What the exercise asks ▸
Transcribe the entries below with complete accuracy, excluding the pictures.

>>>>

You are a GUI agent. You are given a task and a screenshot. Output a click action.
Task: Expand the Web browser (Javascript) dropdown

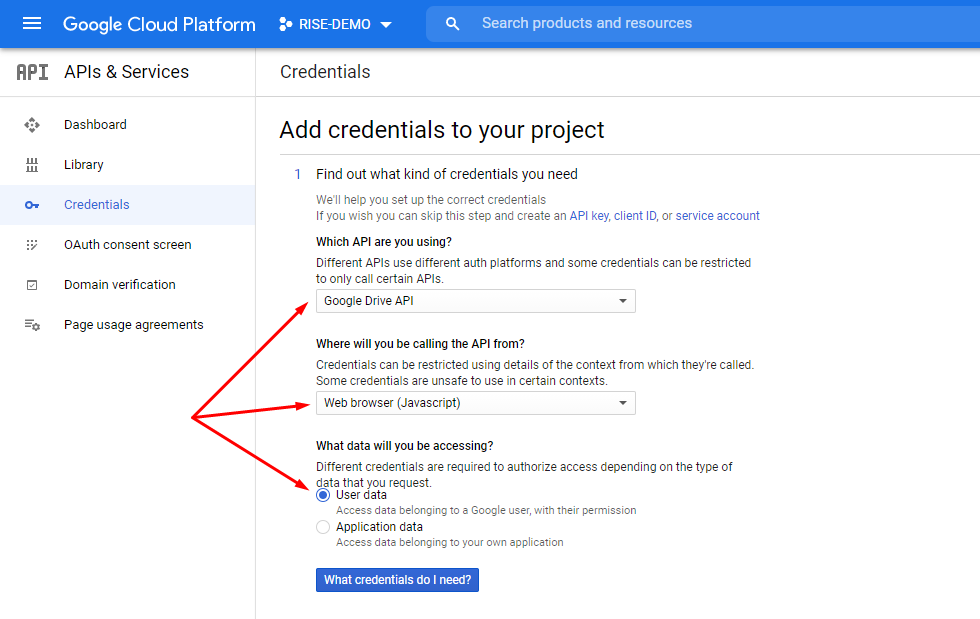pyautogui.click(x=475, y=403)
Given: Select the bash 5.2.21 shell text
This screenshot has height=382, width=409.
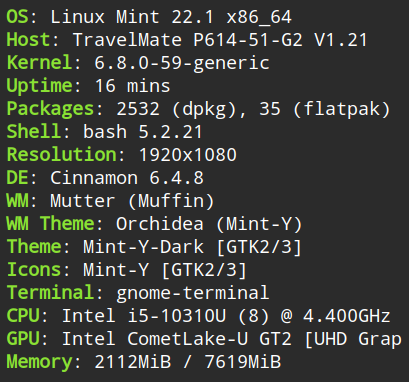Looking at the screenshot, I should click(143, 132).
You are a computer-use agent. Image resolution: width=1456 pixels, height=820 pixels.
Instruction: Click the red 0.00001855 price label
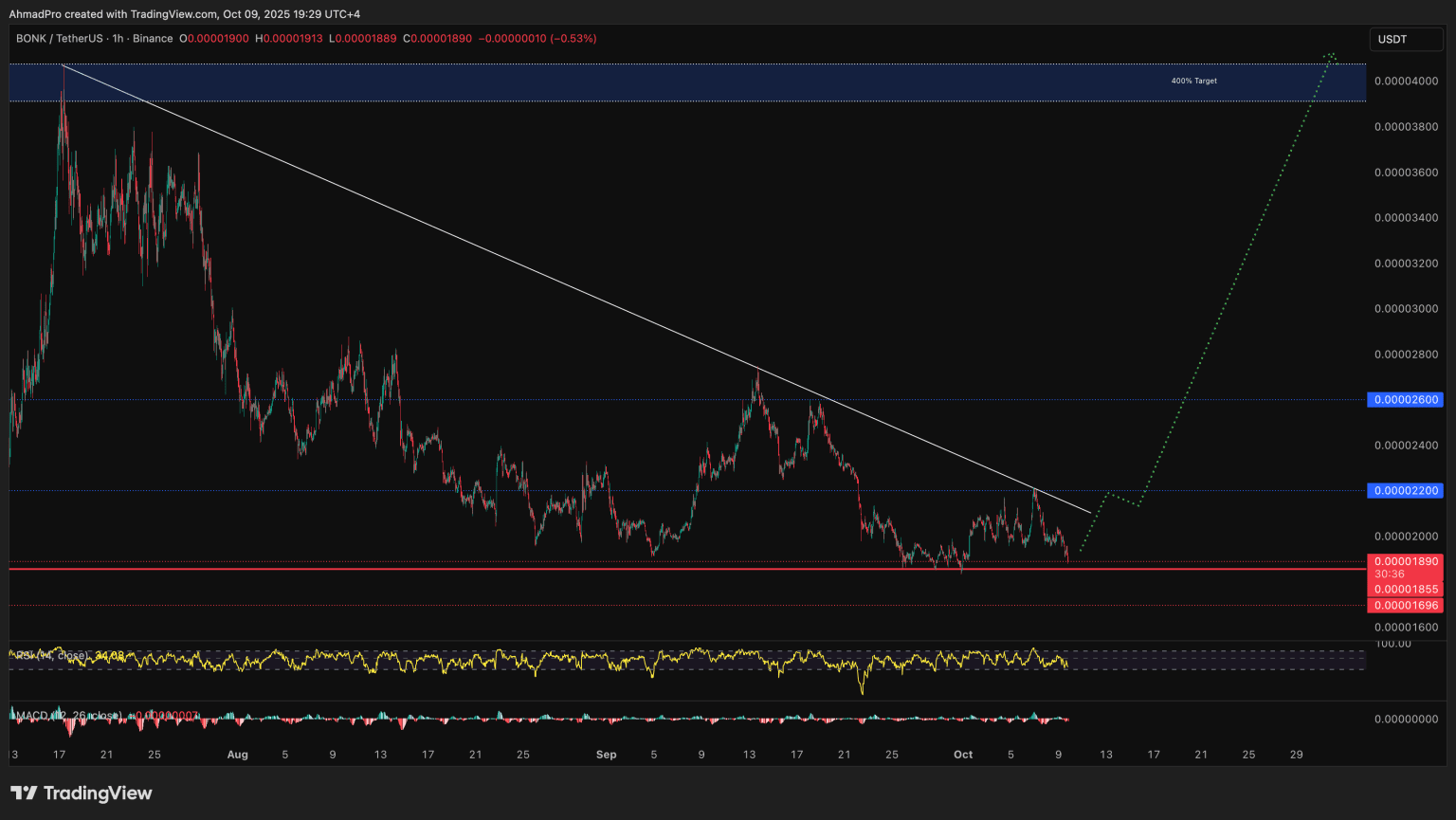click(x=1405, y=590)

<<<<

Answer section ▸
You are a GUI agent. You are given a task and a screenshot. Output a click action.
Task: Expand the Web browser (Javascript) dropdown

pyautogui.click(x=475, y=403)
Given: Select the bash 5.2.21 shell text
This screenshot has height=382, width=409.
Looking at the screenshot, I should click(143, 132).
You are a computer-use agent. Image resolution: width=1456 pixels, height=820 pixels.
Instruction: Click the red 0.00001855 price label
click(x=1405, y=590)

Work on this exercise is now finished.